Below, find the line containing "You are a computer-use agent." and the line containing "Image resolution: width=1456"; reproduce exactly those two and every line between them, omitting pictures.

[[ RECORDS FOR THE TASK open ]]

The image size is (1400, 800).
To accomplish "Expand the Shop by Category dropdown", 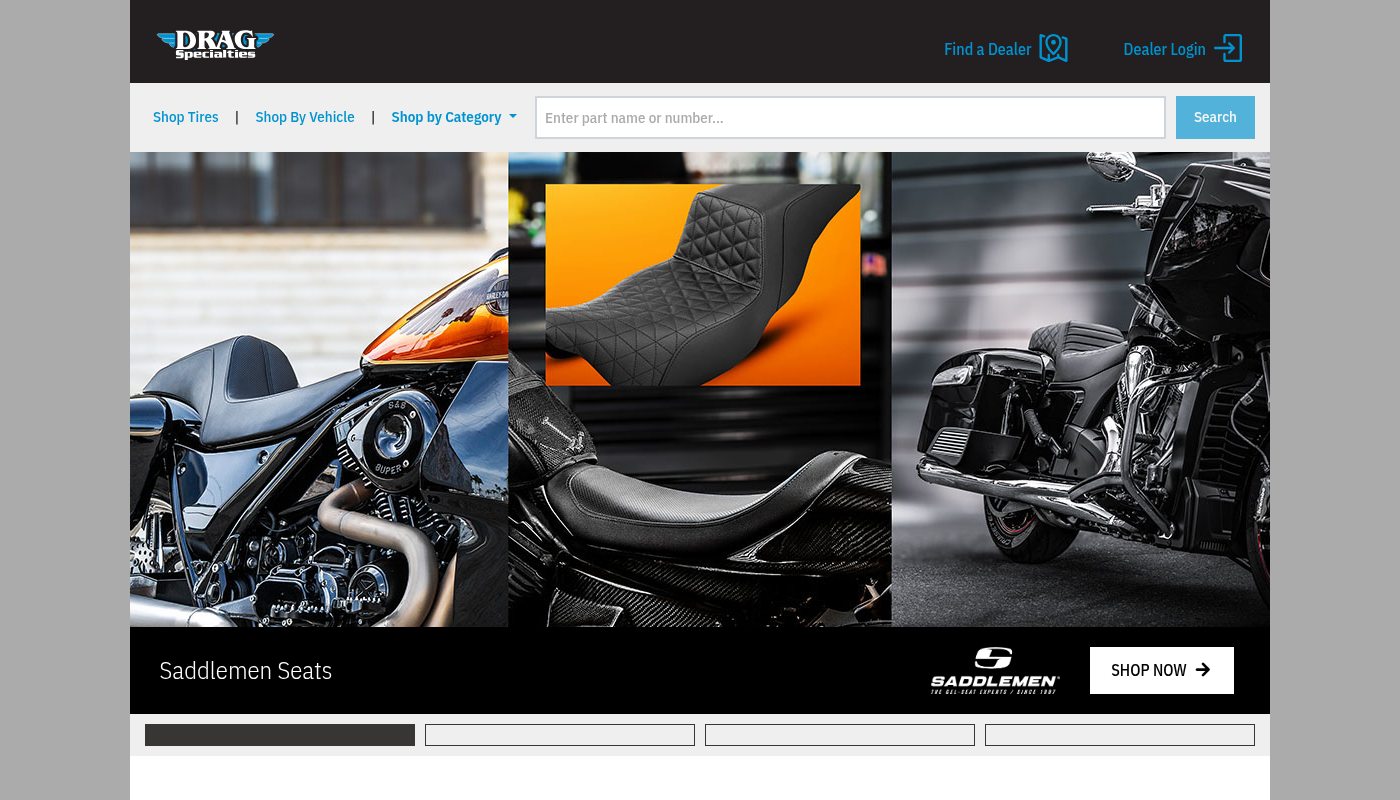I will click(x=446, y=117).
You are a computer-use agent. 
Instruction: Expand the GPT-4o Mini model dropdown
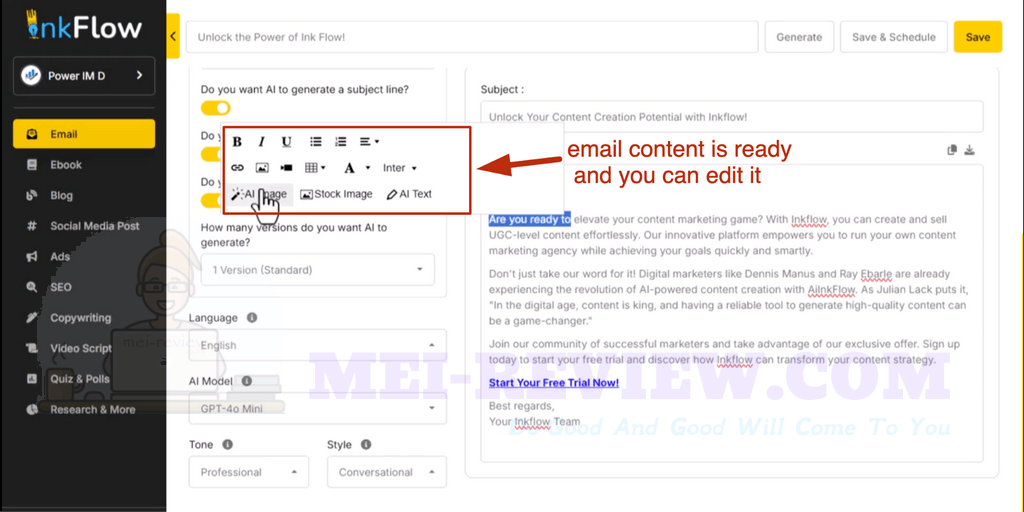tap(317, 408)
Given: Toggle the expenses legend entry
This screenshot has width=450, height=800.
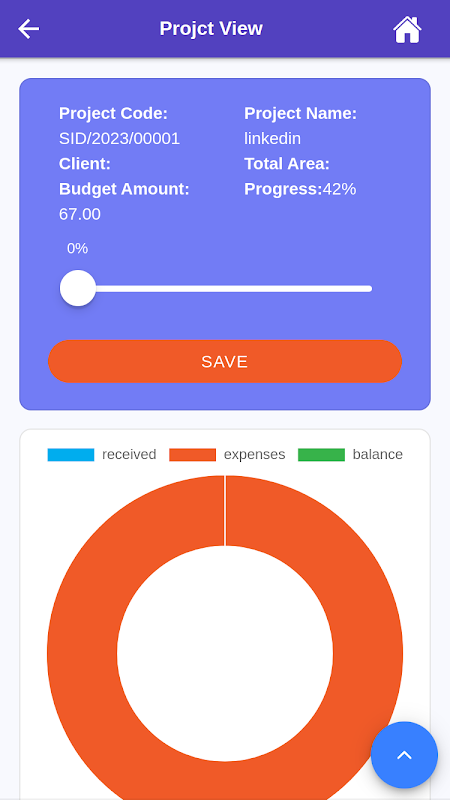Looking at the screenshot, I should point(227,454).
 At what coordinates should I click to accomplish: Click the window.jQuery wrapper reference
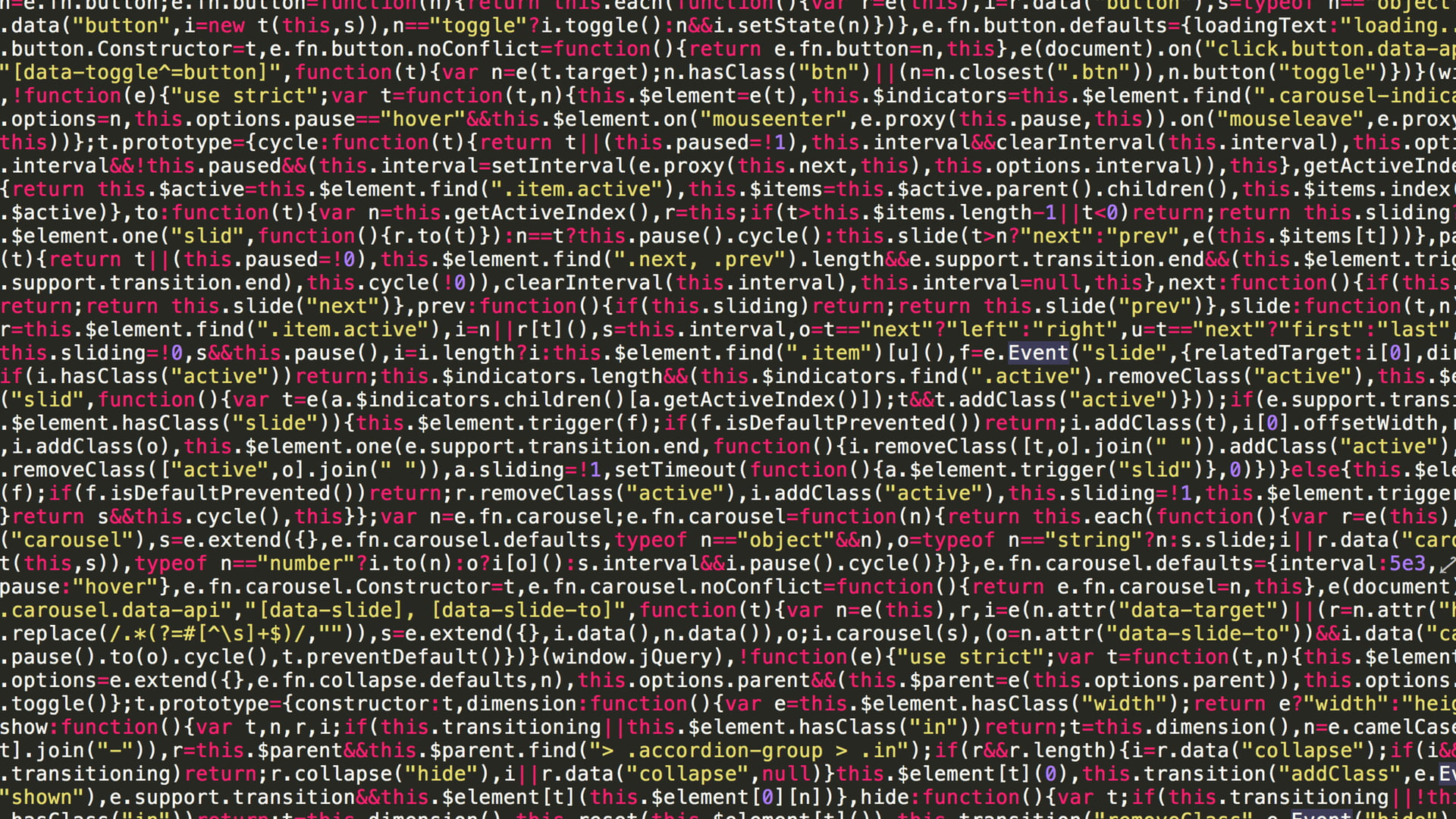tap(621, 656)
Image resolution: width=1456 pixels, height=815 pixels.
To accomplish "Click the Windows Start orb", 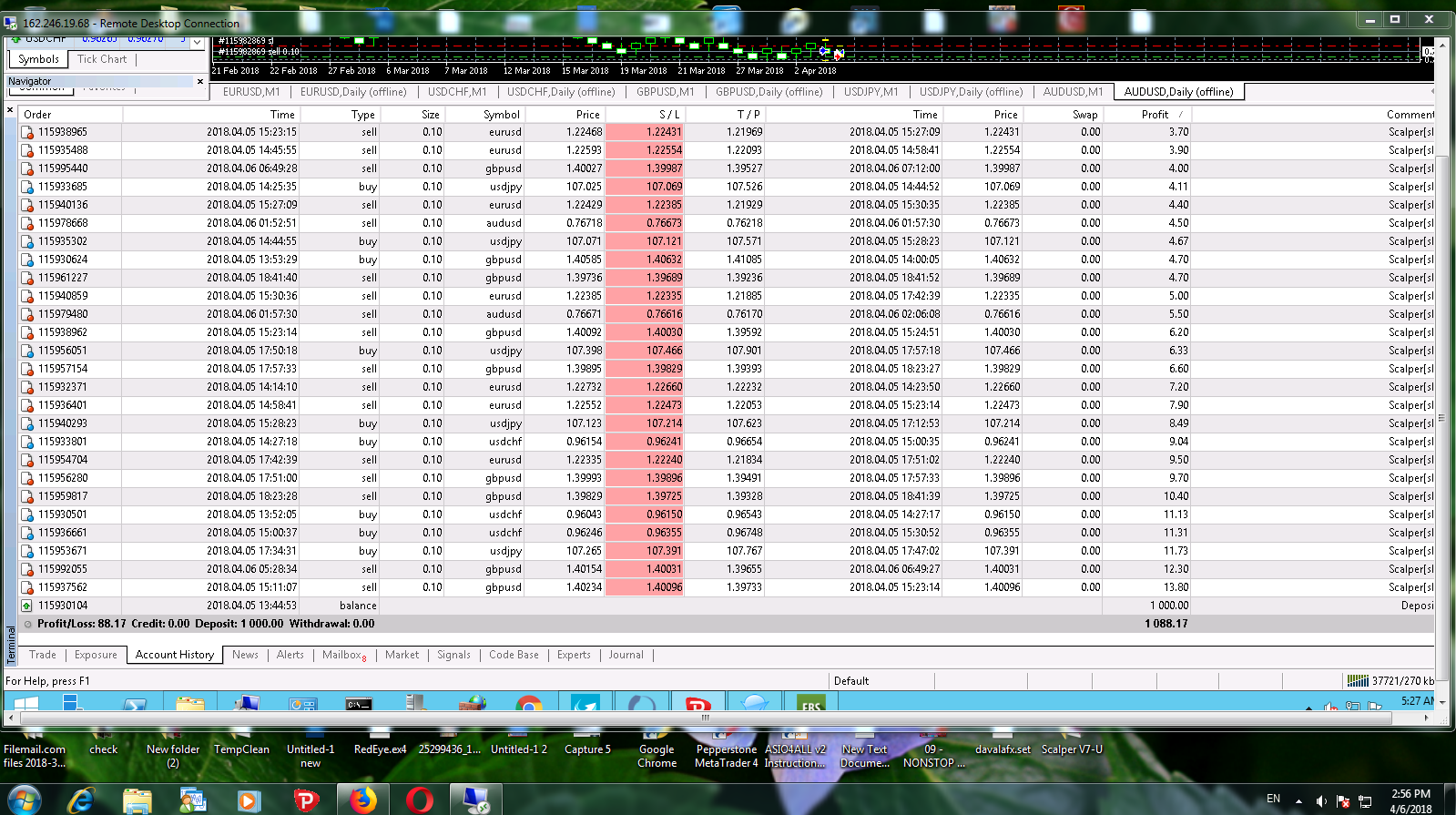I will 24,800.
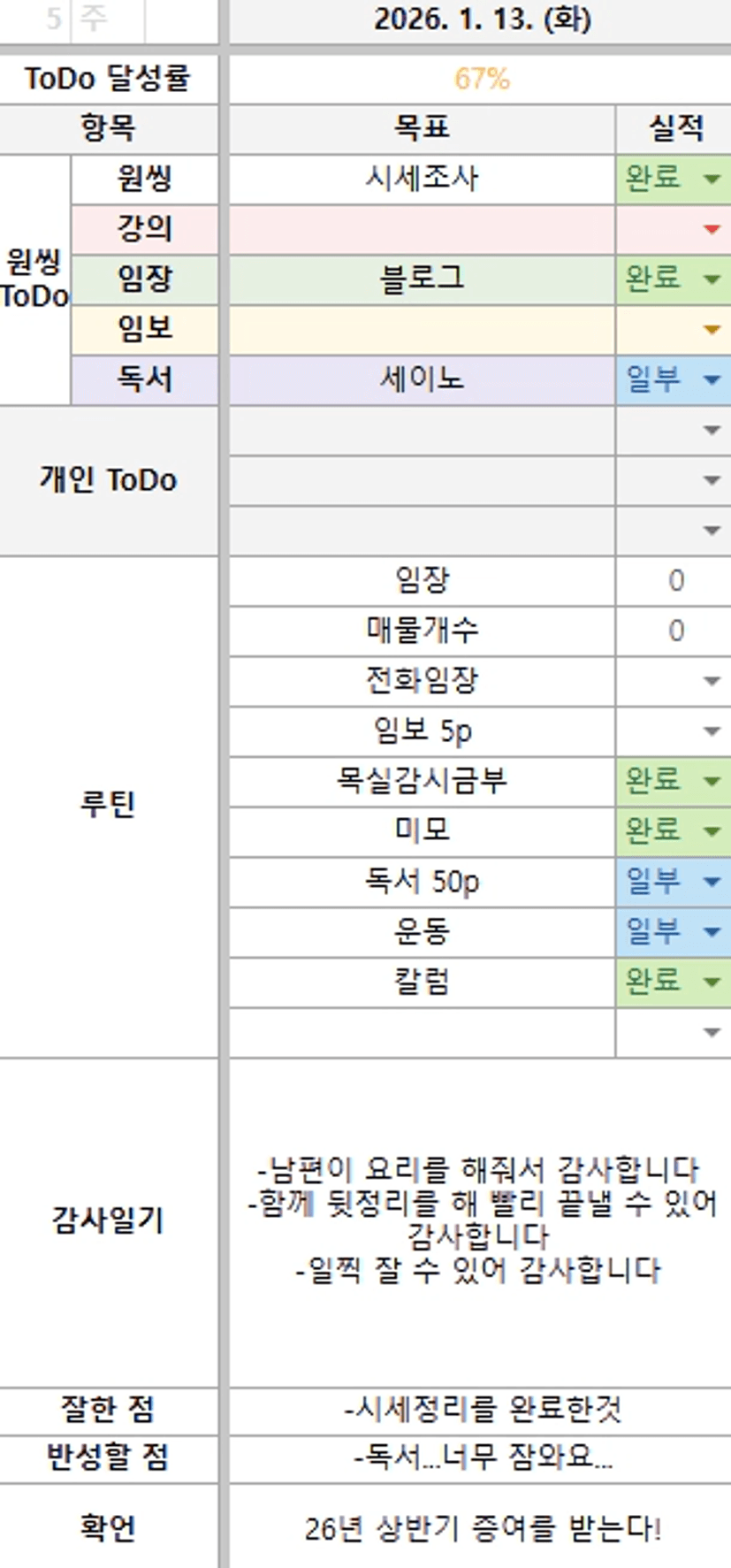
Task: Open the red dropdown arrow in 강의 row
Action: click(x=712, y=230)
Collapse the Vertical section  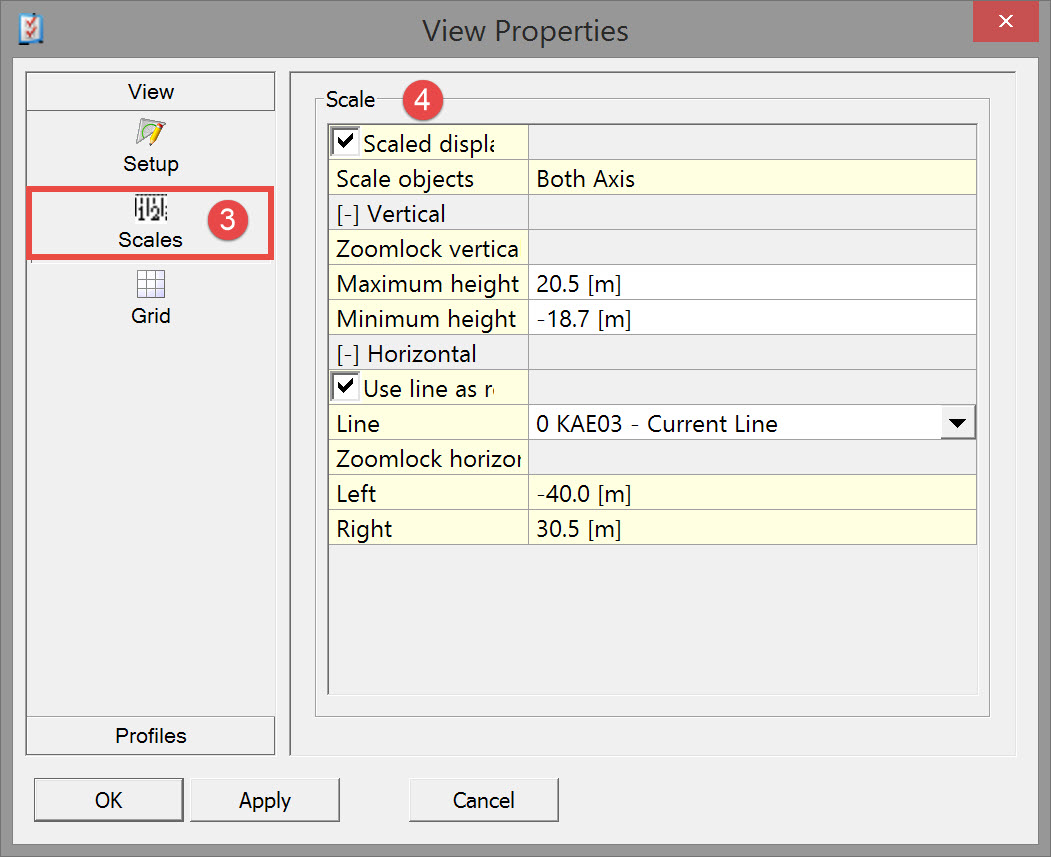click(x=348, y=214)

[[ RECORDS FOR THE TASK closed ]]

> **YOUR RESPONSE**:
You are a computer-use agent. 
Instruction: Expand the GPT-4o Mini model dropdown
tap(317, 408)
Given: Toggle the expenses legend entry
This screenshot has width=450, height=800.
Looking at the screenshot, I should point(227,454).
 At what coordinates should I click to accomplish: Click the window.jQuery wrapper reference
tap(621, 656)
Image resolution: width=1456 pixels, height=815 pixels.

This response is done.